• **Your objective**: Copy exactly, and only, the lines from the one containing "Educativo (924, 46)" through the last line of the records below.

[Stored data]
== Segment start ==
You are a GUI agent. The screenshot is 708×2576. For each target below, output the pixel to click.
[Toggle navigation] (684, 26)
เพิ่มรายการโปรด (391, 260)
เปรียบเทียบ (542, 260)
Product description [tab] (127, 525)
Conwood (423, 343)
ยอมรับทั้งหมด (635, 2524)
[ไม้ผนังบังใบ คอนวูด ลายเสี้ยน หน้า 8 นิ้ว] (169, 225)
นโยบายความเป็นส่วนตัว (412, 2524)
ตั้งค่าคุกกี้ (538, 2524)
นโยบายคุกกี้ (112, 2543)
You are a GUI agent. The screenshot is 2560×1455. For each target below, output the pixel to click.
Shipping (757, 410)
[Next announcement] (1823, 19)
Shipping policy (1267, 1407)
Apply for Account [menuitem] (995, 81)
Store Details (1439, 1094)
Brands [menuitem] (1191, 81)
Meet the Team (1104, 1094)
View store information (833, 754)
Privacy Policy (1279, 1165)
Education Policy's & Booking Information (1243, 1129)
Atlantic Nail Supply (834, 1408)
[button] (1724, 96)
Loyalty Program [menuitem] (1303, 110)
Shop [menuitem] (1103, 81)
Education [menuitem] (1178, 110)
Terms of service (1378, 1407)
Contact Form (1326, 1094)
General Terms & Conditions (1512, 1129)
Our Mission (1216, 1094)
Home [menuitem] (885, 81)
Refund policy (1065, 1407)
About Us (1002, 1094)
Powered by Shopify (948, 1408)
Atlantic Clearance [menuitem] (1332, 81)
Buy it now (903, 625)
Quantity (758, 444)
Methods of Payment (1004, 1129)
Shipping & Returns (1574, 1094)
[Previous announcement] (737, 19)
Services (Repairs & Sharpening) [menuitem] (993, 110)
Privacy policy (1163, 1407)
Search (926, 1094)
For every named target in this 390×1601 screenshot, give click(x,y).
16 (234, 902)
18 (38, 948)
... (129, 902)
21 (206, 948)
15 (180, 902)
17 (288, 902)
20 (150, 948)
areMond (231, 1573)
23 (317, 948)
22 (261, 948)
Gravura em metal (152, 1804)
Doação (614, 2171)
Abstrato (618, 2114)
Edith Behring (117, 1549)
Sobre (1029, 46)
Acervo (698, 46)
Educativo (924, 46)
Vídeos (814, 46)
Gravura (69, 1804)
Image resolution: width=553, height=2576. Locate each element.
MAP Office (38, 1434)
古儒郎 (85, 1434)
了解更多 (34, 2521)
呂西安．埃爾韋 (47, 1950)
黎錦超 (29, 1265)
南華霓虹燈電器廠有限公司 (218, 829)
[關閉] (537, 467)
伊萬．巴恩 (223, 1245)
== Segment end ==
• **Response area**:
Educativo (924, 46)
Vídeos (814, 46)
Gravura (69, 1804)
Image resolution: width=553, height=2576. Locate each element.
MAP Office (38, 1434)
古儒郎 (85, 1434)
了解更多 (34, 2521)
呂西安．埃爾韋 (47, 1950)
黎錦超 (29, 1265)
南華霓虹燈電器廠有限公司 (218, 829)
[關閉] (537, 467)
伊萬．巴恩 (223, 1245)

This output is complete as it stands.